Linear Regression Multiple Imputation Model

A description of the Linear Regression multiple imputation model and a tool for helping specifying its prior.

Jump to widget

Click to jump straight to prior specification application.

Multiple Imputation in FACTS

When simulated subjects have multiple visits during the course of their follow-up it is common that at the time of an analysis not all subjects have complete known data. This can be because the subjects dropped out (was lost to follow-up) or because the subject has not yet had time to complete the visits that occur later in their follow-up window. Subjects that are still in follow-up, but do not have final visit data are always multiply imputed by FACTS through the specified longitudinal model. Subjects who drop out may or may not be imputed based on user input in “Handling of Missing Data Due to Dropouts” on the Design > Dose Response tab.

The Linear Regression Multiple Imputation Model

The linear regression multiple imputation model is very simple. For each early visit, it estimates an intercept and a slope that dictates how the early visit data should be used to predict the final visit data. Only the latest observed data point for a subject is used to impute their final endpoint value, so if a subject can have 6 total visits and they have known data at visits 1, 2, and 3, but missing data at visits 4, 5, and 6, then the visit 3 data will be used to multiply impute the visit 6 data. No intermediate visits are imputed.

In the equation below, \(Y_i\mid y_{it}\) is the final endpoint for subject \(i\) given an early value at visit \(t\). Then,

\[ Y_i\mid y_{it} \sim \alpha_t+\beta_t y_{it}+\text{N}(0,\lambda_t^2 ). \]

The parameter \(\alpha_t\) is the intercept of the model for visit t, and the parameter \(\beta_t\) is a multiplicative modifier (slope) of the response observed at visit \(t\). So, to impute a value for \(Y_i\), simply take the early visit value, multiply it by \(\beta_t\), add \(\alpha_t\), and then jitter a normal deviation with variance \(\lambda_t^2\) around that value.

About the name, “Linear Regression”

A common misconception is that the linear regression, as the model is called, happens through regressing the time of the visit against the early visit responses. This is not the case - only 1 visit is ever used at a time in the imputation model, and the regression is the final endpoint response being modeled as a function of the early endpoint response.
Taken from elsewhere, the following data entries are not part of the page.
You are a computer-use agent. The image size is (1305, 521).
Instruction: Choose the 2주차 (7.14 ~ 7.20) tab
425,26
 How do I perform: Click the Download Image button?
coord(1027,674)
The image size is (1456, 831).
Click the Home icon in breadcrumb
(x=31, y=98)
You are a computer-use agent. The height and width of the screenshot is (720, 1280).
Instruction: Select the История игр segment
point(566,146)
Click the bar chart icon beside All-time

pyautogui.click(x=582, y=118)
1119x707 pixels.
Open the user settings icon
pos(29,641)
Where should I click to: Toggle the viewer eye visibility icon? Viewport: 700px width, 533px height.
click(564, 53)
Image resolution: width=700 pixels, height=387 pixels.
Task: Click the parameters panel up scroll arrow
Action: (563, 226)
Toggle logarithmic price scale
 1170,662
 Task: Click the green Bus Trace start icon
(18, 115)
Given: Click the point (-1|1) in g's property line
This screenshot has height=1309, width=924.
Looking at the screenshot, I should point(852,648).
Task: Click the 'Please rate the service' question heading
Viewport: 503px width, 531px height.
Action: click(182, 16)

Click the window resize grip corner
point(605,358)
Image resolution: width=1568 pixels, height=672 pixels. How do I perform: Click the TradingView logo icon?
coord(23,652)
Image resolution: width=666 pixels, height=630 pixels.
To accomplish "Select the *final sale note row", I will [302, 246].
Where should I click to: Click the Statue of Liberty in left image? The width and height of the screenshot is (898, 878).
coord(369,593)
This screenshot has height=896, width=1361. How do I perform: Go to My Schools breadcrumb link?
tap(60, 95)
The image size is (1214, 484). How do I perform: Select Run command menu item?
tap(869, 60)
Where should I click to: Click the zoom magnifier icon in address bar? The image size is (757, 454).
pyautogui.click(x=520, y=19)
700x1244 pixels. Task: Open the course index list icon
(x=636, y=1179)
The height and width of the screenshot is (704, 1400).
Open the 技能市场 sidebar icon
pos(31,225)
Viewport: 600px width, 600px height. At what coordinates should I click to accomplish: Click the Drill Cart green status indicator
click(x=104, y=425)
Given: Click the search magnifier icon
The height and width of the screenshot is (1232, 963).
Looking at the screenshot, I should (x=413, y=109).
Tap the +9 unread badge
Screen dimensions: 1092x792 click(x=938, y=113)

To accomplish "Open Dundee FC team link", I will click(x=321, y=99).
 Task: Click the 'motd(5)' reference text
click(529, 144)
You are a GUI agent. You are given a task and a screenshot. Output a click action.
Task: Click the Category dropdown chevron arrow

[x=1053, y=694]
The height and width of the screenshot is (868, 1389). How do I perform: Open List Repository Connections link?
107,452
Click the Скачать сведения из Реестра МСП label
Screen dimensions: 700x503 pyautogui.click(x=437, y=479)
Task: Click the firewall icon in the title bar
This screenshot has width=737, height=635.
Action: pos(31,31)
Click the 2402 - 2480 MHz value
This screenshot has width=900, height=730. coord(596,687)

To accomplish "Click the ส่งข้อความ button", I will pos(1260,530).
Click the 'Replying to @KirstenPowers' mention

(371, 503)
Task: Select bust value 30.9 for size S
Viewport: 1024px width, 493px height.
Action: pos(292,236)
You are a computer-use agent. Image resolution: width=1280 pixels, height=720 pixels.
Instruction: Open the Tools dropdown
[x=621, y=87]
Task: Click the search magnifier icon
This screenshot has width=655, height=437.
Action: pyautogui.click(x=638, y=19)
To view the eponymous linear regression, see the plot on the bottom left hand side of the interactive application at the bottom of this page.

Prior Specification for the Linear Regression Multiple Imputation Model

The default setting of “Same priors across all model instances and visits,” implies that each parameter \(\alpha\), \(\beta\), and \(\lambda\) have the same prior for all visits \(t\). Estimation of the posterior distribution for these parameters is still done independently for each model instance.

Same prior for all visits and model instances

The one prior across all model instance are formulated as: \[\alpha_t \sim \text{N}\left(\alpha_\mu, \alpha_{\sigma}^2\right)\] \[\beta_t \sim \text{N}\left(\beta_\mu, \beta_{\sigma}^2\right)\] \[\lambda_t^2 \sim \text{IG}\left(\frac{\lambda_n}{2}, \frac{\lambda_\mu^2 \lambda_n}{2}\right)\]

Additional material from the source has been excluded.